**GIVEN TASK**
Reproduce the following entries verbatim, one line per entry as shown.
===== PROVIDED DATA
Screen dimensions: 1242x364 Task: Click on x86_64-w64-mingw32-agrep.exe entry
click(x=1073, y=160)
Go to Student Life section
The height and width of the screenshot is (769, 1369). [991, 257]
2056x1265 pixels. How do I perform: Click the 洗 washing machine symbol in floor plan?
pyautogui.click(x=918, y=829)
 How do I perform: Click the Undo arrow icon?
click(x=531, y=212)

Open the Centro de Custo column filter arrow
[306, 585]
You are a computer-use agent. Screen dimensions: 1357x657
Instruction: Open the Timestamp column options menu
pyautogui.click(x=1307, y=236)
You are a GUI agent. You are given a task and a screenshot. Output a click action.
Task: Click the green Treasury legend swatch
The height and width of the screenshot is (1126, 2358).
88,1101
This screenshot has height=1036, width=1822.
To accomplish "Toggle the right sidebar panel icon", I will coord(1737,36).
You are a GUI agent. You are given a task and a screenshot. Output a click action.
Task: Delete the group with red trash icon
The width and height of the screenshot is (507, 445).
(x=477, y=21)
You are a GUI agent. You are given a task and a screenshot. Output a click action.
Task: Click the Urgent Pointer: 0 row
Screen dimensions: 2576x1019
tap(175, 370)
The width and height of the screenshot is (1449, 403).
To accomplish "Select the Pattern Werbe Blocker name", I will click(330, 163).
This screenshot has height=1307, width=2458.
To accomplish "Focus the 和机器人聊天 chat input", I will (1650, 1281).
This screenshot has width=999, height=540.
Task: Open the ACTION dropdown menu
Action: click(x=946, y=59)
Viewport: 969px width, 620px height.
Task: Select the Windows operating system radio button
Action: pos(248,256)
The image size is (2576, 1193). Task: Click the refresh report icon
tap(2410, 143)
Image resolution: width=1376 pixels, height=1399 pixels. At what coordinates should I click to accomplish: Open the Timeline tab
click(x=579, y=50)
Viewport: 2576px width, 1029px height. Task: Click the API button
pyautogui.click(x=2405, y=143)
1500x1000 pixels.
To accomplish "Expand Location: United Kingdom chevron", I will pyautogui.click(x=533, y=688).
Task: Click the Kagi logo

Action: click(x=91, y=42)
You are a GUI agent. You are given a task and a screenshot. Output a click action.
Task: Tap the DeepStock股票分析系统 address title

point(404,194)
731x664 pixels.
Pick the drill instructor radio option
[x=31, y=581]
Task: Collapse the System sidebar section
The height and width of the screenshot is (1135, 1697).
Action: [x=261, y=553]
==========
**FINISHED ANSWER**
Screen dimensions: 1242x364 Task: Click on x86_64-w64-mingw32-agrep.exe entry
click(x=1073, y=160)
Go to Student Life section
The height and width of the screenshot is (769, 1369). [991, 257]
2056x1265 pixels. How do I perform: Click the 洗 washing machine symbol in floor plan?
pyautogui.click(x=918, y=829)
 How do I perform: Click the Undo arrow icon?
click(x=531, y=212)

Open the Centro de Custo column filter arrow
[306, 585]
You are a computer-use agent. Screen dimensions: 1357x657
Instruction: Open the Timestamp column options menu
pyautogui.click(x=1307, y=236)
You are a GUI agent. You are given a task and a screenshot. Output a click action.
Task: Click the green Treasury legend swatch
The height and width of the screenshot is (1126, 2358).
88,1101
This screenshot has height=1036, width=1822.
To accomplish "Toggle the right sidebar panel icon", I will coord(1737,36).
You are a GUI agent. You are given a task and a screenshot. Output a click action.
Task: Delete the group with red trash icon
The width and height of the screenshot is (507, 445).
(x=477, y=21)
You are a GUI agent. You are given a task and a screenshot. Output a click action.
Task: Click the Urgent Pointer: 0 row
Screen dimensions: 2576x1019
tap(175, 370)
The width and height of the screenshot is (1449, 403).
To accomplish "Select the Pattern Werbe Blocker name", I will click(330, 163).
This screenshot has height=1307, width=2458.
To accomplish "Focus the 和机器人聊天 chat input", I will (1650, 1281).
This screenshot has width=999, height=540.
Task: Open the ACTION dropdown menu
Action: click(x=946, y=59)
Viewport: 969px width, 620px height.
Task: Select the Windows operating system radio button
Action: pos(248,256)
The image size is (2576, 1193). Task: Click the refresh report icon
tap(2410, 143)
Image resolution: width=1376 pixels, height=1399 pixels. At what coordinates should I click to accomplish: Open the Timeline tab
click(x=579, y=50)
Viewport: 2576px width, 1029px height. Task: Click the API button
pyautogui.click(x=2405, y=143)
1500x1000 pixels.
To accomplish "Expand Location: United Kingdom chevron", I will pyautogui.click(x=533, y=688).
Task: Click the Kagi logo

Action: click(x=91, y=42)
You are a GUI agent. You are given a task and a screenshot. Output a click action.
Task: Tap the DeepStock股票分析系统 address title

point(404,194)
731x664 pixels.
Pick the drill instructor radio option
[x=31, y=581]
Task: Collapse the System sidebar section
The height and width of the screenshot is (1135, 1697).
Action: [x=261, y=553]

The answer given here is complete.